LONDON: Embattled UK prime minister Boris Johnson was fighting for his political life on Wednesday night as the resignations of junior ministers, parliamentary aides and others continued to mount following the resignations of Cabinet heavyweights Sajid Javid and Rishi Sunak on Tuesday.
Johnson faced repeated calls to resign from both opposition and his own MPs during Prime Minister’s Questions (PMQs) on Wednesday where he was called a “dead parrot (a reference to a Monty Python comedy sketch)”, an “ex-prime minister” and a “pathetic spectacle”.
Labour leader Sir Keir Starmer asked whether the resignations of Sunak and Javid were not the first recorded case of “sinking ships fleeing the rat”. “In the middle of a crisis, does the country not deserve better than a Z-list cast of nodding dogs,” Sir Keir asked at PMQs, referring to the current cabinet who remain on the front bench.
Johnson’s integrity and leadership are under fire as MPs accuse him of lying about Partygate and whether he knew about sexual misconduct allegations against an MP when he promoted him to a government role.
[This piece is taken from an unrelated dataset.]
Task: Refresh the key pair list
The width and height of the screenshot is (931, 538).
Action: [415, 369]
Johnson, however, vowed to carry on as prime minister. Cutting a confident figure at PMQs, he attacked the opposition and highlighted how his government was cutting taxes. “When things are tough, of course people turn their fire on the leader of the country, but it is my job to get on and deliver our manifesto — and that is what I am going to do,” he told MPs.
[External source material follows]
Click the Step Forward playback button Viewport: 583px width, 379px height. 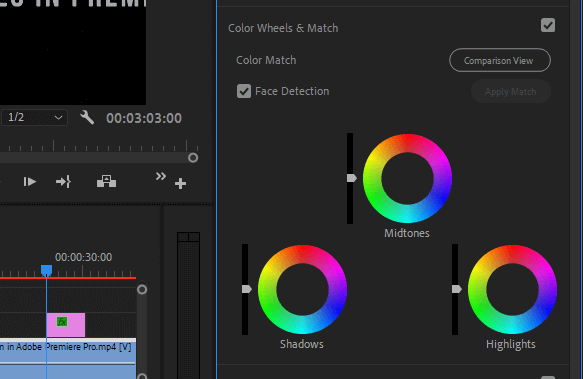click(x=29, y=182)
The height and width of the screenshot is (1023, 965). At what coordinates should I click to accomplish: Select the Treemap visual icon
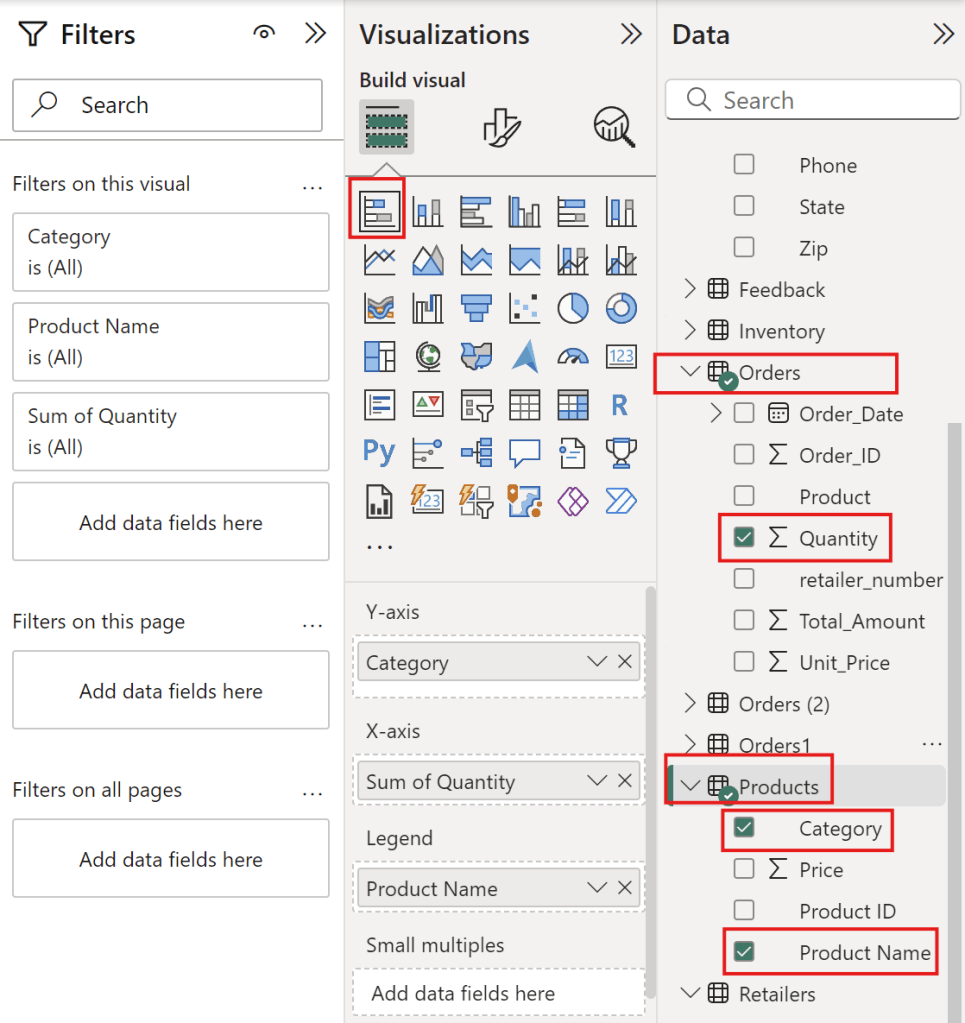coord(379,356)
The 1922 Committee, the parliamentary group of Conservative Party backbenchers in the House of Commons, was due to hold a meeting late Wednesday afternoon local time. Conservative rebel MP Andrew Bridgen told TOI that following that meeting he expected Sir Graham Brady, chairman of the committee, to go and see the PM and ask him to resign and to tell him that if he does not, they will change the rules and there will be another confidence vote in him and he will lose it. “This is what happened with Theresa May in 2019 and she did resign,” he told TOI.
Johnson had thought he was in the clear late Tuesday when the Sunak-Javid resignations did not trigger the entire Cabinet to walk out. Instead, there were dozens of resignations by junior ministers and aides, including six ministers who announced their resignations at the same time.
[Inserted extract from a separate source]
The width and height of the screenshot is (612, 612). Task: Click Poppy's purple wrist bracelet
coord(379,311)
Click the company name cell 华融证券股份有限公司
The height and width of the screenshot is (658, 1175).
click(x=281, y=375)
Johnson swiftly reshuffled his Cabinet and appointed Nadhim Zahawi, who arrived in the UK as an Iraqi refugee, as Sunak’s replacement and Steve Barclay as education secretary.
In his resignation statement to MPs on Wednesday Javid urged the rest of the Cabinet to walk out, saying: “I fear the reset button can only work so many times. There are only so many times before you realise something is fundamentally wrong. I have concluded the problem starts at the top. That is not going to change. That means it is for those of us in a position of responsibility to make that change. I see Cabinet colleagues decided to remain in the Cabinet. It is a choice.”
One Conservative Indian councillor told TOI: “What I am seeing in WhatsApp groups are that the diaspora are happy with what Sunak has done. He has stood for our values. He put in his resignation letter this might be his last Cabinet job but I don’t think so. This was a chess move by him and Javid to gain the moral high ground. This is just going to be temporary. Both Sunak and Javid want bigger roles; there is only one role bigger than chancellor, and that is PM, and Sunak is ambitious and he will go for that if he has the opportunity. Javid resigned once before and came back into the Cabinet. That is how it works.”
Rami Ranger, patron of Conservative Friends of India, said, “Members are very disappointed about the infighting in the party as no party can get elected if not united.” He added members were disappointed Sunak had quit as he was the “pride of the community”.